= Automobile safety rating =

Grade given by a testing organisation indicating vehicle safety

An automobile safety rating is a grade given by a testing organisation to a motor vehicle indicating the safety of occupants in the event of a motor vehicle crash, like with the New Car Assessment Program.

== Australia ==
In Australia, vehicle safety ratings are provided by ANCAP whose procedures are similar to Euro NCAP.

ANCAP took in 1999 some part of Euro NCAP procedures.

In 2018, ANCAP adopted the Euro NCAP protocols, with the scoring tweaked to the local conditions.

== Europe ==
In Europe, vehicle safety ratings are provided by Euro NCAP.

Euro NCAP provides motoring consumers with a realistic and independent assessment of the safety performance of some of the most popular cars sold in Europe.

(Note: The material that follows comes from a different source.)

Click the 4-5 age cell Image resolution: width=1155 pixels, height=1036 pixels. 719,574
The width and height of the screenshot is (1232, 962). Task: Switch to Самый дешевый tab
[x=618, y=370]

Established in 1997 and now backed by seven European governments, the European Commission and motoring and consumer organisations in every EU country, Euro NCAP has rapidly become a catalyst for encouraging significant safety improvements to new car design.

==Global==

In the world, there are nine New Car Assessment Programs.

Eight out of the nine test programs makes their vehicle safety ratings with a count of stars included in the range (1 to 5 stars).
One test program, IIHS, makes a four level rating: Good, Acceptable, Marginal and Poor.

The differences between those various test programs include the range of tests and test configurations, the final rating computation, and the specification of models available in different markets.

== Latin America ==
Since 2010, Latin NCAP has been rating new cars for Latin America and the Caribbean with procedures similar to the ones used by Euro NCAP.

Latin NCAP results cannot be compared to Euro NCAP results:
Euro NCAP has 5 ratings: Frontal off-set, side, pole, whiplash and pedestrian tests, while Latin NCAP has 2: frontal off-set crash test and side impact test. Latin NCAP 2020-2022 is similar to Euro NCAP 2014.

The frontal crash test of Latin NCAP is similar to the frontal crash test of Euro NCAP.

== United States ==
In the U.S., a New Car Assessment Program (NCAP) which provides vehicle safety ratings is run by the National Highway Traffic Safety Administration.